Developers and county staff on Oct. 5 gave Eastern Summit County Planning Commission members an overview of the Cedar Crest Village overlay — an overlay zone and accompanying community structure plan intended to guide future development, road networks, open space and infrastructure — and outlined the process moving toward public hearings.
Laura Kermeier, the planning staff member who introduced the item, reminded commissioners that "This specific application has not been approved yet" and that the committee that developed the proposal filed the application in 2019 and had forwarded a unanimous positive recommendation on Sept. 28. Greg Flint, representing the developer team, summarized the enabling ordinance and the community structure plan, saying the study area "is about a thousand acres, a little bit more than that... 62 parcels" for the core overlay and later describing a broader planning area discussed at around 1,600 acres.
The proposal uses a set of place types and a transferable density program to concentrate development in village and neighborhood centers and to preserve open space through clustering. Developers described the mechanics of transferable density rights (TDR) and a pattern book to govern architecture and details; Greg Flint said village‑center densities could reach "25 units per acre" while neighborhood centers might be "15 units per acre," with a base density for the broader planning assumptions discussed at roughly "4 units per acre." Commissioners asked for clarity on how the math applies across the planning area and how constraints and deed restrictions will reduce any theoretical maximum unit count.
Infrastructure questions dominated the discussion. Developers presented sewer options including an on‑site expandable treatment plant that "could serve about 500 units" initially and the option of an interlocal agreement to connect to an existing plant in Colville. Staff and developers discussed water‑supply options — growing an existing private water company or building parallel wells and tanks — and the state process required to transfer agricultural water rights to culinary use. Commissioners emphasized that road capacity, potential interstate interchange impacts and transit connections will be critical to whether the project functions as a village rather than a congested commuter outpost.
Commissioners also focused on governance and enforcement: how design standards, a pattern book, development agreements and potential special districts or homeowners associations would secure long‑term implementation of the plan. Several commissioners urged the developers to include binding commitments for affordable housing (deed restrictions or other enforceable measures) and to show how initial commercial and village‑center construction would be phased to create early density and support for retail and services.
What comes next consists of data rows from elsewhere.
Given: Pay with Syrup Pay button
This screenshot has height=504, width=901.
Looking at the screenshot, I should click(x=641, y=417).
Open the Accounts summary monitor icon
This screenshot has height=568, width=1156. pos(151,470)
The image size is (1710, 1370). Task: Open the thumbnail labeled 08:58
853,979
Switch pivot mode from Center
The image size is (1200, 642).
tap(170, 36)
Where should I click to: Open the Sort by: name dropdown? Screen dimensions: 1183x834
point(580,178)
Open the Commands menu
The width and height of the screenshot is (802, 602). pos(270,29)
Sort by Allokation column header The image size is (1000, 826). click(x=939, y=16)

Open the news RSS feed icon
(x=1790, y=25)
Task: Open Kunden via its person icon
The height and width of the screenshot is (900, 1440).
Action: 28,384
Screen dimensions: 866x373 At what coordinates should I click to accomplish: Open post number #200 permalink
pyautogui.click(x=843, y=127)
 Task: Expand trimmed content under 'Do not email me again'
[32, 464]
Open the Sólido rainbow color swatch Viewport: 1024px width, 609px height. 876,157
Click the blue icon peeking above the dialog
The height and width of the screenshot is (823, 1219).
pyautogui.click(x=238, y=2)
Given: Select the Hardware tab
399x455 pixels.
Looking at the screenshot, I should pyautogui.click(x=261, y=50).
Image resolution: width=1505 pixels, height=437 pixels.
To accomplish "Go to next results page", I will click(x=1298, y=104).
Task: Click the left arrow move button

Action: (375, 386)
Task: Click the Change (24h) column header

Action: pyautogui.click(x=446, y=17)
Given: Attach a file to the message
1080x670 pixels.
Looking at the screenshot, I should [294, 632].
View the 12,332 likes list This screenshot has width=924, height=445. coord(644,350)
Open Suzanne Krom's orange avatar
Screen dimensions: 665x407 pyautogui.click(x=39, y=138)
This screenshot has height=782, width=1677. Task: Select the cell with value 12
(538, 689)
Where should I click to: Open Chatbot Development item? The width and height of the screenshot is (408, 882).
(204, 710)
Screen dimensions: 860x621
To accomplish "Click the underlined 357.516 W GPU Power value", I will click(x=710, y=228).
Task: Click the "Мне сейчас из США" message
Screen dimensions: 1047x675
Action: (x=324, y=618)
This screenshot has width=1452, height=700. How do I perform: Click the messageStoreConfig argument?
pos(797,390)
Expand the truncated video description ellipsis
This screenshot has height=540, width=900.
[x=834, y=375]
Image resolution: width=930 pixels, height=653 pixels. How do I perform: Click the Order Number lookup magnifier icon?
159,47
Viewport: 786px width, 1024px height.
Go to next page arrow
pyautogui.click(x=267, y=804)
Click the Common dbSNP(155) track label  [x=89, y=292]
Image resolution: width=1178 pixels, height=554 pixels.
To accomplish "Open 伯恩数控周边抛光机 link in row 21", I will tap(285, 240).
Staff confirmed additional work sessions and public hearings are scheduled; Laura Kermeier said the committee forwarded a recommendation and the process will include at least two more work sessions and a public hearing on Nov. 2. Commissioners requested more detailed engineering analyses, survey and parcel‑level clarifications, and explicit governance arrangements before a formal recommendation to county council.
Next steps: staff and the development team will provide detailed infrastructure studies (sewer, water, transportation), a clearer explanation of transferable density calculations and governance mechanisms, and examples from the pattern book and design standards ahead of the Nov. 2 public hearing.